We will take a closer look at CVE-2007-5245:

“Multiple stack-based buffer overflows in Firebird LI and, and WI and, allow remote attackers to execute arbitrary code via (1) a long service attach request on TCP port 3050 to the SVC_attach function or (2) unspecified vectors involving the INET_connect function.”

Firebird default installation has two interesting properties:

  • fbguard service looks for Firebird process and if it crashes, it will be started again (this will become very handy in a moment),
  • fbserver process is running with NT AUTHORITY\SYSYTEM privileges, so in case of a successful exploitation, the shellcode will run with the same privileges.

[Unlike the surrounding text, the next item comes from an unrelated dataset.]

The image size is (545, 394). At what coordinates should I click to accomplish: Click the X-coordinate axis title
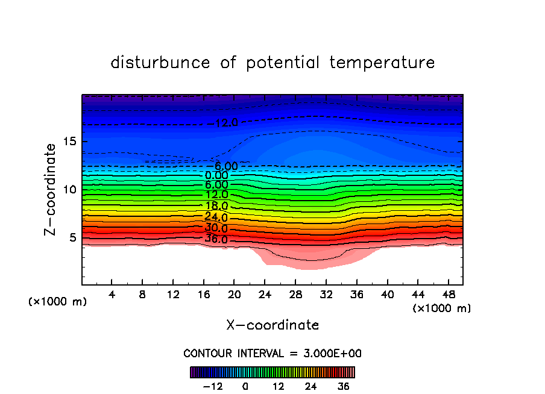point(272,325)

So let’s create a virtual machine running Windows Server 2012 R2 and Firebird (reasonable production setup, just trust me on this one) and take a look around for an existing exploit. Hey! There is a Metasploit module fb_svc_attach by Risesecurity, but their site seems to be down. Quick look at the Internet Archive reveals some more details:

“Vendor was notified, but did not answer to our reports”

Well, wouldn’t you know? Let’s give it a spin!

So the exploit was executed, and I can confirm this by watching Wireshark (to get details, what’s on wire), the Firebird process has crashed but nothing else happened. There is no calc.exe process.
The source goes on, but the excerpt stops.